Como analisa o linguista José Luiz Fiorin no livro Linguagem e Ideologia: “As visões de mundo não se desvinculam da linguagem, porque a ideologia vista como algo imanente à realidade é indissociável da linguagem. As ideias e, por conseguinte, os discursos são expressão da vida real. A realidade exprime-se pelos discursos”. É com base nisso que devemos analisar as manchetes produzidas pelo jornal Folha de São Paulo.

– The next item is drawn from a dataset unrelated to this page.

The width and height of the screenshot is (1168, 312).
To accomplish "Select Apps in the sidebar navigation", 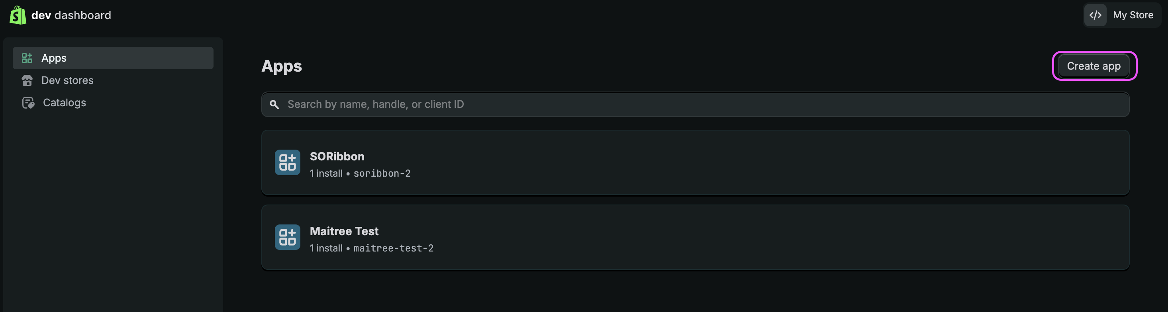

Expressões como “[...] garota que afirma ter sido estuprada” e “[...] suposto estupro coletivo” só deixam claro o descrédito dado à fala de uma mulher, mesmo quando envolve um caso tão sério. Esses títulos, que foram modificados após críticas por parte dos internautas, são um reflexo, no uso da língua portuguesa, do machismo em nossa sociedade e da relativização dos abusos e violências que as mulheres sofrem cotidianamente.
Ademais, outro caso recente também pode ser citado como um exemplo do discurso machista na nossa língua: a polêmica que envolveu o uso do termo “presidenta” para designar a recém-eleita Dilma Rousseff. Segundo pesquisa feita pela equipe do Dicionário Aurélio, tal substantivo existe na língua portuguesa desde 1872 (em obra do escritor Antônio Feliciano de Castilho) e, em dicionários, pelo menos desde 1925 como, por exemplo, na 2ª edição do Caldas Aulete: “Presidenta (pre-zi-den-ta), s.f. (fam.) mulher que preside; esposa de um presidente. // F. fem. de presidente”.
Ao produzirmos um determinado discurso, criamos uma imagem de nós mesmos ao mesmo tempo em que expomos um ponto de vista, sendo assim, a dúvida quanto à veracidade do vocábulo “presidenta” é estritamente política e ideológica. Ao negar o uso da expressão, nega-se também o direito a uma mulher de liderar o país, coloca-se em cheque sua capacidade de governar com base no preconceito de gênero.
A língua é o reflexo da sociedade da qual faz parte, apenas numa cultura na qual existe o racismo e uma herança escravagista pode haver expressões como “dia de branco”, “eu não sou tuas negas” ou “serviço de preto”. Apenas numa cultura na qual existem casos de homofobia, palavras como “gay” tem caráter pejorativo e, por fim, apenas numa cultura na qual existe o machismo, alguém pode escrever algo como “suposto estupro”.
Modificar o uso da língua para que ela não seja objeto de dominação, racismo, homofobia e machismo é tão importante quanto modificar os valores culturais nos quais estamos inseridos. O caso recente de estupro ganhou destaque pela quantidade de homens envolvidos, porém, não é o único. Foram 47,6 mil casos em 2014, 1 A CADA 11 MINUTOS, e a violência não para, haja vista o também recente acontecimento no Piauí. Diariamente mulheres são violentadas, humilhadas, inferiorizadas e subjugadas. Sendo assim, aquelas notícias publicadas pela Folha de São Paulo deixam claro como o feminismo é mais do que necessário em nossa cultura, ele é algo vital para todas nós.

Referências

A linguagem politicamente correta e Linguagem e Ideologia – José Luiz Fiorin.

A língua portuguesa no Brasil – Eduardo Guimarães. Disponível em: < http://cienciaecultura.bvs.br/pdf/cic/v57n2/a15v57n2.pdf>.

História da Língua Portuguesa – Serafim da Silva Neto. 3ª ed., MEC/Presença, Rio de Janeiro, 1979.

Origens do português brasileiro – Anthony Naro e Maria Marta Scherre.